In troppe parti del mondo si muore di fame e di sete: è facile da dirsi, ma terribile, da togliere il
sonno il pensarci seriamente: un individuo, migliaia di individui, che nella totale disperazione e
nel disinteresse dei “pastori”, di chi detiene il potere, saltano un pasto, poi un altro, e poi ancora
uno fino a morire, abbandonati da chi comanda ed avrebbe il compito, il dovere di difendere il
gregge invece di curare la propria immagine, il proprio interesse, la propria “pancia”.
Ezechiele urla la propria condanna per questi pastori, e ci ricorda che la forza della comunità è il
gregge: unito è inattaccabile, disperso è vittima di predatori. Solidarietà e reciproco sostegno
sono la nostra forza, perseguire tornaconti personali la nostra debolezza.

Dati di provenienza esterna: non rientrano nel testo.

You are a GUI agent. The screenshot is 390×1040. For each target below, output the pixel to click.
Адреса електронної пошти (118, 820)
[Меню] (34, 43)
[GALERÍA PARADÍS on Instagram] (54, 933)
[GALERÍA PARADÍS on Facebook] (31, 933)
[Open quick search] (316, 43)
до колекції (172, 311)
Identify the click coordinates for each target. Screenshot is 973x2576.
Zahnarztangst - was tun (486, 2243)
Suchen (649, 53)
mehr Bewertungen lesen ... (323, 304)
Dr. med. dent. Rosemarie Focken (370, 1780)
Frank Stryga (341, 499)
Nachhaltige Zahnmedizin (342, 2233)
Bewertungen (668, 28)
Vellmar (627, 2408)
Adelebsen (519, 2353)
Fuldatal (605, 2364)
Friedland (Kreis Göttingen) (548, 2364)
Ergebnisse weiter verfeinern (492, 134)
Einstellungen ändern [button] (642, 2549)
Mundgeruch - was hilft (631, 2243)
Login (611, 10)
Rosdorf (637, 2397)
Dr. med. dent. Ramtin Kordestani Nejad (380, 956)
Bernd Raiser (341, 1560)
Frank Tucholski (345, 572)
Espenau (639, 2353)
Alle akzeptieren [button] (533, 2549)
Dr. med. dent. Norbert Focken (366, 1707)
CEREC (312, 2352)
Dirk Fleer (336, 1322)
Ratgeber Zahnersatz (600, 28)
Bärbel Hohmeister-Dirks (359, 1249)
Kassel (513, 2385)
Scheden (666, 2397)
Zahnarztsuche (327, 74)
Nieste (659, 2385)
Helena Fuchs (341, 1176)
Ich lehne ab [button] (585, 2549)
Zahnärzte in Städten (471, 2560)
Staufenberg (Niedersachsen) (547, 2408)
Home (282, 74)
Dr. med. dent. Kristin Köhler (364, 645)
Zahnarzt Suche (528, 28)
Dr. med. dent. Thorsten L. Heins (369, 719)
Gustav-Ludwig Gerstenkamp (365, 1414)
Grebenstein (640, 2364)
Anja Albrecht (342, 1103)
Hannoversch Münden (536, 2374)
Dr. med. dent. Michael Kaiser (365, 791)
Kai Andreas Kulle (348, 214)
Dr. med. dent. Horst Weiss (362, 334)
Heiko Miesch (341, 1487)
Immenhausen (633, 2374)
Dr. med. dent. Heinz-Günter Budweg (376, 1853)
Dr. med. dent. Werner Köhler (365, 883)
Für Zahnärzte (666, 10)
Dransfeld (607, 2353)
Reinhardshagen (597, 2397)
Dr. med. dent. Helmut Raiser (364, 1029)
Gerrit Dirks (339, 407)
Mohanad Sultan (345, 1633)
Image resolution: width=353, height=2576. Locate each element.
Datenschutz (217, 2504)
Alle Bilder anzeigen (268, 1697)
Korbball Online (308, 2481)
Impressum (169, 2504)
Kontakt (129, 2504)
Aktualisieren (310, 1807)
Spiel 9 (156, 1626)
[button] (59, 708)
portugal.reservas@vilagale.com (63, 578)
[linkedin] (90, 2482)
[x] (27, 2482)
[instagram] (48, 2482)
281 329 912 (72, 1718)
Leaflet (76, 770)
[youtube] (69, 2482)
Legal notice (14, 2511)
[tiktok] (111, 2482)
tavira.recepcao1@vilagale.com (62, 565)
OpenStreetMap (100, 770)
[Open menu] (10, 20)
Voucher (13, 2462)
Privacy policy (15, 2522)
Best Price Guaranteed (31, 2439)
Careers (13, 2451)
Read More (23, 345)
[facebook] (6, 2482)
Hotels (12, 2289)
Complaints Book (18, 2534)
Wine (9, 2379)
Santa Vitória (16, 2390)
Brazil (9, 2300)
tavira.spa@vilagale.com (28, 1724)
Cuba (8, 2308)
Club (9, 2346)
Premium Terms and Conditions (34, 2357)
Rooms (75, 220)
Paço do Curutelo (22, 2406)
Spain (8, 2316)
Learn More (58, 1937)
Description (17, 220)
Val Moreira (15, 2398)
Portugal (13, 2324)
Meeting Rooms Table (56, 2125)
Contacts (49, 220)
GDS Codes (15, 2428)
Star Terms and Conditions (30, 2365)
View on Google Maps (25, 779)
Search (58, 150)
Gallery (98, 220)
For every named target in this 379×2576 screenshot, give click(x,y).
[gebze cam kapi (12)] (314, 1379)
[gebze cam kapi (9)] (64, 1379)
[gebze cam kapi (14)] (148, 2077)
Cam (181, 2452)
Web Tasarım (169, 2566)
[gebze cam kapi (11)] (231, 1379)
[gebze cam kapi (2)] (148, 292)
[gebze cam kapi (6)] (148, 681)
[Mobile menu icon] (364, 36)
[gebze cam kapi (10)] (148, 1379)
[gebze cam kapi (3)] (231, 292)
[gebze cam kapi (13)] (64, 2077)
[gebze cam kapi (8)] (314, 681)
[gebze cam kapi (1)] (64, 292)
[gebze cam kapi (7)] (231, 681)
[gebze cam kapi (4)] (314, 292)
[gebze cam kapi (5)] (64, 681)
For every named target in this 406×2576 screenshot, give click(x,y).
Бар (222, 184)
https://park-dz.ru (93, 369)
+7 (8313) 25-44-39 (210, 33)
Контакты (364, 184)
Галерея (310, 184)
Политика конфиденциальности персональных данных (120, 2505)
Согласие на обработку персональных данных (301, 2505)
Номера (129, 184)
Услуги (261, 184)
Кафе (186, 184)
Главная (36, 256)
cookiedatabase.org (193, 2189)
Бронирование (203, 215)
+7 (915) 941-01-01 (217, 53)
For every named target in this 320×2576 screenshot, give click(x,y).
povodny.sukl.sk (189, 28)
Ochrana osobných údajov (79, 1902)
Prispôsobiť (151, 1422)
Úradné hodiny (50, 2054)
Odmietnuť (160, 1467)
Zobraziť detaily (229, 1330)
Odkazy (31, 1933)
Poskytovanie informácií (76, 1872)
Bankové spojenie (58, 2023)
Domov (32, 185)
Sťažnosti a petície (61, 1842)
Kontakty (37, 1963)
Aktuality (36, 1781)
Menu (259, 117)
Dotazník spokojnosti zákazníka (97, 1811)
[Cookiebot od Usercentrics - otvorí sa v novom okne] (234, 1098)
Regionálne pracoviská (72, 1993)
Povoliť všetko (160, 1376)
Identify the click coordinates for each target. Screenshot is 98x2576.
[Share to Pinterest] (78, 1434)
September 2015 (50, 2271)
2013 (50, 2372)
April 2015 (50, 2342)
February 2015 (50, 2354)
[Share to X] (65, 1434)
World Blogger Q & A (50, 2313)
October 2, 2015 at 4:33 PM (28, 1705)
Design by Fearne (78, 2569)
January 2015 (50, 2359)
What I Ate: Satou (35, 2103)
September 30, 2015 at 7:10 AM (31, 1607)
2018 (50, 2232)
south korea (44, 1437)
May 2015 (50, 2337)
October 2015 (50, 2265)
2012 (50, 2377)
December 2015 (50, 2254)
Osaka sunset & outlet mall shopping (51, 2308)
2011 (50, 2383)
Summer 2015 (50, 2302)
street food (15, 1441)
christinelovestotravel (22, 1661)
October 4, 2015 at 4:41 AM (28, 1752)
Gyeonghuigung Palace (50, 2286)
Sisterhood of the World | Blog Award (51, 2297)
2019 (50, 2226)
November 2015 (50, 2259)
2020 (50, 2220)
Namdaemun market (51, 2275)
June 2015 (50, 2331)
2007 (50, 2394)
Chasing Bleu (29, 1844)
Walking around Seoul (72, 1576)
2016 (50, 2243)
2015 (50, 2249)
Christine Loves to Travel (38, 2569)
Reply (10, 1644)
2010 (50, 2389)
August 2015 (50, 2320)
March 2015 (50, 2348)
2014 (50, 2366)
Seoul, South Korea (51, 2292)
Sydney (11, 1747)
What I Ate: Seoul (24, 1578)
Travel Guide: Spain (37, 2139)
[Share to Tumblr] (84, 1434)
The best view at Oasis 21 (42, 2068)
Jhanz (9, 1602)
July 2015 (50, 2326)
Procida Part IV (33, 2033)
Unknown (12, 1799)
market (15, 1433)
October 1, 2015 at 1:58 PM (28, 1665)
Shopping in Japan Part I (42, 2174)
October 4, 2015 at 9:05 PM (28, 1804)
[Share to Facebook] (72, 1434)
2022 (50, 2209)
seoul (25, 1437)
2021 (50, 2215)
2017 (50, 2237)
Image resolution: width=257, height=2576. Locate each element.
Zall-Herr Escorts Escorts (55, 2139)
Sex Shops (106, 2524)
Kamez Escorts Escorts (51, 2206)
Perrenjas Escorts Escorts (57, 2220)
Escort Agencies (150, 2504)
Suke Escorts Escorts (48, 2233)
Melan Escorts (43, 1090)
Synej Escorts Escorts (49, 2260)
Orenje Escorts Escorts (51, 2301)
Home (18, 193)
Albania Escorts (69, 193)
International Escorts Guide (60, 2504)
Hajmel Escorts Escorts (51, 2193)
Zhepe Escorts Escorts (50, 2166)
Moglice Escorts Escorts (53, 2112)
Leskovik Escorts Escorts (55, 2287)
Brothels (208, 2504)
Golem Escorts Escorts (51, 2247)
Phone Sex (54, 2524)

Amore per il prossimo
è anche saper sostenere quei “pastori” che hanno a cuore l’interesse del gregge piuttosto che
quello di pochi, anche se abbiamo l’illusione di essere tra questi, come pecore grasse che sono
pasciute perché fornitrici di lana per i potenti. Amore per il prossimo non è forse anche il
dovere, per amore cristiano, di sollecitare e stimolare, per quanto ognuno può fare, i propri
propositi a perseguire il bene sociale?
Dopo Ezechiele è venuto il Messia, che ci ha ricordato più volte il concetto di gregge, e si è
rivolto ai pastori sottolineando il loro ruolo di servizio e non di privilegio. Oggi, più di duemila
anni dopo, dobbiamo per forza ritornare su questi concetti: dal più piccolo fino al più alto
rappresentante del potere, chi è chiamato ad esercitarlo lo faccia nell’interesse del gregge e non
di quello personale, ed il gregge rifletta sempre, nel conferire il mandato ai “capibranco”,
nell’ottica doverosa di essere fratelli, solidali ed in spirito di carità, delle pecorelle più deboli,
affinché anch’esse possano fruire di tutti i benefici del vivere insieme perseguendo, come
raccomanda Papa Francesco, obbiettivi di uguaglianza e di pace.